EXCERPT
Emmanuel Moire (/fr/; born 16 June 1979) is a French singer, best known for playing Louis XIV in the French stage musical Le Roi Soleil.

Moire has released four albums (Là) Où je pars (2006), L'Équilibre (2009), Le Chemin (2013) and La Rencontre (2015). He sings and plays the piano, with a hundred tunes to his credit.
He participated on TV show Danse avec les Stars, which he won in December 2012.

==Career==

At 21 years of age, Emmanuel was selected to take part in the 16th meeting of Astaffort, a training course for songwriters and performers. Between 2004 and 2007, he played Louis XIV in the successful musical Le Roi Soleil, whose cast included Christophe Maé and Merwan Rim.

Emmanuel Moire released his first solo album, titled Là où je pars, on 13 November 2006. With British pop influences, the album paid special attention to the melodies even more than the emotions. The piano, vocals and beautiful guitar segments led the listener to a place where love, sufferings and the small joys of the life all mixed. On his Facebook site, Emmanuel said his first album was "about the universal topics which I wanted to treat in a personal way. The role of an artist, it is to invite people into his universe, to give all that he has in him so that each one finds his own story there." "This album is the fruit of a lot of collaboration. I wanted it to represent me so that people could discover me, musically, there." "It is easy to see that this album is a reunion of those close to me at Astaffort. Those, who for several years, share in the same hopes and dreams: Claire Joseph, Yann Guillon, Benoît Poher, Davide Esposito, Christophe Beucher..." The first single from the album was "Le Sourire".

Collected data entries

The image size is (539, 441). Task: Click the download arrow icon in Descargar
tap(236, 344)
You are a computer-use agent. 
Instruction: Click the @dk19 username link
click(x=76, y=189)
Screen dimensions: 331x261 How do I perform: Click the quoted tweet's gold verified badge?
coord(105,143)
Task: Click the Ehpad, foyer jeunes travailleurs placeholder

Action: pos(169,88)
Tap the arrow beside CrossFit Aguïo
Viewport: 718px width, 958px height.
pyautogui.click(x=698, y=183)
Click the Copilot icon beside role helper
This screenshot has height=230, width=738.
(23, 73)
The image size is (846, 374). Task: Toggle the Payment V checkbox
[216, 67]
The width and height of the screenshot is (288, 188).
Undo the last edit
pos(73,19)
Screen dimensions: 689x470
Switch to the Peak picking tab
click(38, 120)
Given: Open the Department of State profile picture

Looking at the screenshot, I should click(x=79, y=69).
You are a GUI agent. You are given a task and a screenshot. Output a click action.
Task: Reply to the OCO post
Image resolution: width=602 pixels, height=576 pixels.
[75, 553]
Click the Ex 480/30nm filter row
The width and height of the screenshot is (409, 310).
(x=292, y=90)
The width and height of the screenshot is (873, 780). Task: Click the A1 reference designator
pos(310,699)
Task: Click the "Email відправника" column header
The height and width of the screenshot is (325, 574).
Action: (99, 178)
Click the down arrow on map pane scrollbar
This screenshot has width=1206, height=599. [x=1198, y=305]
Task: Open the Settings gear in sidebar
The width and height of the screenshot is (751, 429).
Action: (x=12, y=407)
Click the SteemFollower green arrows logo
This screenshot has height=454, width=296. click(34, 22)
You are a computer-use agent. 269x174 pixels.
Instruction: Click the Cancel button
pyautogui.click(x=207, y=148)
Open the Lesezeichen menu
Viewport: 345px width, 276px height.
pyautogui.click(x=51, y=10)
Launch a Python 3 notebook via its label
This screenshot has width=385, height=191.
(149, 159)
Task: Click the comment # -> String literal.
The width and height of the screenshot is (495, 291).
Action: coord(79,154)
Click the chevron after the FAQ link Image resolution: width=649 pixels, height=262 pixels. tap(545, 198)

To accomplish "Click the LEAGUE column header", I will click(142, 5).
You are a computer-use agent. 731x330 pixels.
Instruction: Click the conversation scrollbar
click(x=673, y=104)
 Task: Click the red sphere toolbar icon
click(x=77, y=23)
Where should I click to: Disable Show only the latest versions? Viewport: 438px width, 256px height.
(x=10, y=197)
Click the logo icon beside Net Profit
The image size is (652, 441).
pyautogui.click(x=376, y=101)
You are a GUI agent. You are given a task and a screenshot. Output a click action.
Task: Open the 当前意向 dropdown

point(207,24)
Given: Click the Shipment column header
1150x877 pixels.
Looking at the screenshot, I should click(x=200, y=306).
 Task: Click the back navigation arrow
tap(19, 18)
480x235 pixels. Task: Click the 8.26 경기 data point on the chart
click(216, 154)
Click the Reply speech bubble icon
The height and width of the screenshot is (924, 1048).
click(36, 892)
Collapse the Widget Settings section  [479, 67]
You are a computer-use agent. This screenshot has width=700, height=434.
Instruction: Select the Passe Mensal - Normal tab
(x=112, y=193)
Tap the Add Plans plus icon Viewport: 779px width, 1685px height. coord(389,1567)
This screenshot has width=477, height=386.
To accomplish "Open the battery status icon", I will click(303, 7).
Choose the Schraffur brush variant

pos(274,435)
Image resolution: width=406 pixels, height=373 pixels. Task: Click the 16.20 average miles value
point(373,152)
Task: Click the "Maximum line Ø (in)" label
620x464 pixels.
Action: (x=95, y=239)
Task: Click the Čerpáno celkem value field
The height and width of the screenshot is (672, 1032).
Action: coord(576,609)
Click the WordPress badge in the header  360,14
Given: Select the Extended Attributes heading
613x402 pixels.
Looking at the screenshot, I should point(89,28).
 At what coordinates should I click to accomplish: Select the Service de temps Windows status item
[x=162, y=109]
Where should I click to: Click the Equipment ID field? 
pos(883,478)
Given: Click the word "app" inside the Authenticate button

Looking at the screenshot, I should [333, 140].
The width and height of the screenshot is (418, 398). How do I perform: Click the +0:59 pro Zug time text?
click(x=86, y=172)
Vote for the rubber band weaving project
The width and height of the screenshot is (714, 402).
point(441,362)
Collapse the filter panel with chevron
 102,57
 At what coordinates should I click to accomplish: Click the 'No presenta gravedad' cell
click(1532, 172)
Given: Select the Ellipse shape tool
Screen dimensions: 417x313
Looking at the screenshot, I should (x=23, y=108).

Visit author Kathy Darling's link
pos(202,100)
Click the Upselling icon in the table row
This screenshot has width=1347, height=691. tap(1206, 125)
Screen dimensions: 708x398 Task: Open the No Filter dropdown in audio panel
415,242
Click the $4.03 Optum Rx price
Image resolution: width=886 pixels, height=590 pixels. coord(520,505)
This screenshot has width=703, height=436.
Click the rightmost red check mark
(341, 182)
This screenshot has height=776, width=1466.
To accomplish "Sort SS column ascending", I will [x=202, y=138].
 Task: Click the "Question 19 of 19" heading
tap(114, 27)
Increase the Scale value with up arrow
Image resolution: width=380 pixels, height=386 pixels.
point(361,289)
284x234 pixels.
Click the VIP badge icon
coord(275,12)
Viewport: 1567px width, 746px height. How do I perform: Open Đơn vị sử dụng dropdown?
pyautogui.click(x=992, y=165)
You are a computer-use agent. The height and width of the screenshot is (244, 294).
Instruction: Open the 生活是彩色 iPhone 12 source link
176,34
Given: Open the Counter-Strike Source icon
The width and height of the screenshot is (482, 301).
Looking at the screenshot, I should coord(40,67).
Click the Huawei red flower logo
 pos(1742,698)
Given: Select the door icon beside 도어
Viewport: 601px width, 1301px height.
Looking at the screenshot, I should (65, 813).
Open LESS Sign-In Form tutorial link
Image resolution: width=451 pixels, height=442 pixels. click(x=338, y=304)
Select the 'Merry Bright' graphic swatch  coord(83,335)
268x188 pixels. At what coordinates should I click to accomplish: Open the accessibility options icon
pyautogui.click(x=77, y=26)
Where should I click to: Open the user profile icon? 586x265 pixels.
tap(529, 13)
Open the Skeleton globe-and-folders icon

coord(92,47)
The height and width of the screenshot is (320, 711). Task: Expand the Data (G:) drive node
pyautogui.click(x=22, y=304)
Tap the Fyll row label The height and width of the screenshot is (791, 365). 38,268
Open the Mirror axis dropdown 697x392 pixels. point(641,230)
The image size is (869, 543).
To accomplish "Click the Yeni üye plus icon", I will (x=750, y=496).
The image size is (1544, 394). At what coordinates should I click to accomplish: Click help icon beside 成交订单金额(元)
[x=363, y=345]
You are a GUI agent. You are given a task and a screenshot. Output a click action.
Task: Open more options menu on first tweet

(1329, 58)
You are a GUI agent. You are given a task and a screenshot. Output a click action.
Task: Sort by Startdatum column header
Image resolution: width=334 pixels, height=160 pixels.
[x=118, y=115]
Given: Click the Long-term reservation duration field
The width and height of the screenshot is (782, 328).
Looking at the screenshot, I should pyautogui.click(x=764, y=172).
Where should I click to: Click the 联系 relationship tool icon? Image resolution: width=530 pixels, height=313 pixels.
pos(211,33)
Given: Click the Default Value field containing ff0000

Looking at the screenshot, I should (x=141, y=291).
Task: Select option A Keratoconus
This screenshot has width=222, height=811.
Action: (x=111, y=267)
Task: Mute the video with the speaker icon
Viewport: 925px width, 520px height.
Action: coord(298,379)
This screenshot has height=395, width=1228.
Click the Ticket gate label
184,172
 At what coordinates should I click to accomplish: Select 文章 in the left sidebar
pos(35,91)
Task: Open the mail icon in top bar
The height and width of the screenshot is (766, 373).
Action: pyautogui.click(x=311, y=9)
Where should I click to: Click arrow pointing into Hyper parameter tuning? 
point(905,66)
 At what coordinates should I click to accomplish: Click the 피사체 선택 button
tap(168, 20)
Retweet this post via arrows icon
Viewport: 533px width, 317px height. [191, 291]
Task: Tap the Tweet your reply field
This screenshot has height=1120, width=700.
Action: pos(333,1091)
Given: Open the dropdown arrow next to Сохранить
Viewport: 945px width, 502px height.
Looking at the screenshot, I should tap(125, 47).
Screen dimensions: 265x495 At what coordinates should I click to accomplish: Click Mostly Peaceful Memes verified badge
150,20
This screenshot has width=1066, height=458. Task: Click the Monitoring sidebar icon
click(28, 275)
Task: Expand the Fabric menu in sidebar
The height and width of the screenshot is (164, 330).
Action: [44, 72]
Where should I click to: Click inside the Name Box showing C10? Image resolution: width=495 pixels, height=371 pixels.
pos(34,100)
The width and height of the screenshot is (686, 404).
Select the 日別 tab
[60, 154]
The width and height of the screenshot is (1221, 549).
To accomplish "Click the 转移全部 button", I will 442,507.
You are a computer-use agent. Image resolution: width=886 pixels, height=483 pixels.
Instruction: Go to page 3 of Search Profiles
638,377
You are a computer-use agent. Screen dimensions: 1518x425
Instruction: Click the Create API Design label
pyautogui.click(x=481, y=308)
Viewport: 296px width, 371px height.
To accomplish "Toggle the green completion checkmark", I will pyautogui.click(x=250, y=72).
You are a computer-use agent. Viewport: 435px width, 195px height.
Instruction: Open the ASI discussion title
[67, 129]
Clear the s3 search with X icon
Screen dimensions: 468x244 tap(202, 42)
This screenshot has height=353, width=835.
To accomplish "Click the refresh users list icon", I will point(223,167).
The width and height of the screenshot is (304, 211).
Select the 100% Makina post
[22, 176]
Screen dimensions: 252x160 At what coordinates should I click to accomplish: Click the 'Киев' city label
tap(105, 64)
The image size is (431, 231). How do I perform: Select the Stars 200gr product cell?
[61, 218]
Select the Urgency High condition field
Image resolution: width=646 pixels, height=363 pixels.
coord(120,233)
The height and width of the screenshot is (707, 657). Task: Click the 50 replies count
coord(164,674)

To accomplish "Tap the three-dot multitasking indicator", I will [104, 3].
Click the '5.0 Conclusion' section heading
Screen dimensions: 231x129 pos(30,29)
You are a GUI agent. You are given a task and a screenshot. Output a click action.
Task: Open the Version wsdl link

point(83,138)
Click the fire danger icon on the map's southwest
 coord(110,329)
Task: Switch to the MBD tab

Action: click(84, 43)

WHAT YOU WILL DO
#1 In the Emmanuel Moire text, what was the first single released from his debut solo album?
#2 Write the next few sentences of the Emmanuel Moire biography, picking up after its final sentence.

LIST OF ANSWERS
#1 "Le Sourire".

#2
His second album, titled L'Équilibre was released in April 2009, and includes songs such as "Adulte et Sexy" and "Sans dire un mot" which were made into music videos. "Sois Tranquille" is a very personal song for Moire. In an interview by Deborah Laurent for 7sur7, he said: "The music was already written when my brother passed away. I wanted to speak about my brother, of his uncommon greatness. I lost my brother on 28 January. I just said to myself that it was not necessary for me to speak, because I was going to speak about my suffering. I wanted it to be more positive, a homage, some thing more spiritual. Therefore, I 'lent' my voice to my brother."

Emmanuel Moire represented France at the 2007 Sopot Festival in Poland performing his song "Ça me fait du bien" coming runner-up to eventual winner, the Polish band Feel.

In 2019, Moire participated in the 2019 edition of Destination Eurovision to attempt to represent France at the Eurovision Song Contest 2019 in Tel Aviv, Israel, with the song "La promesse". He placed fourth overall in the final.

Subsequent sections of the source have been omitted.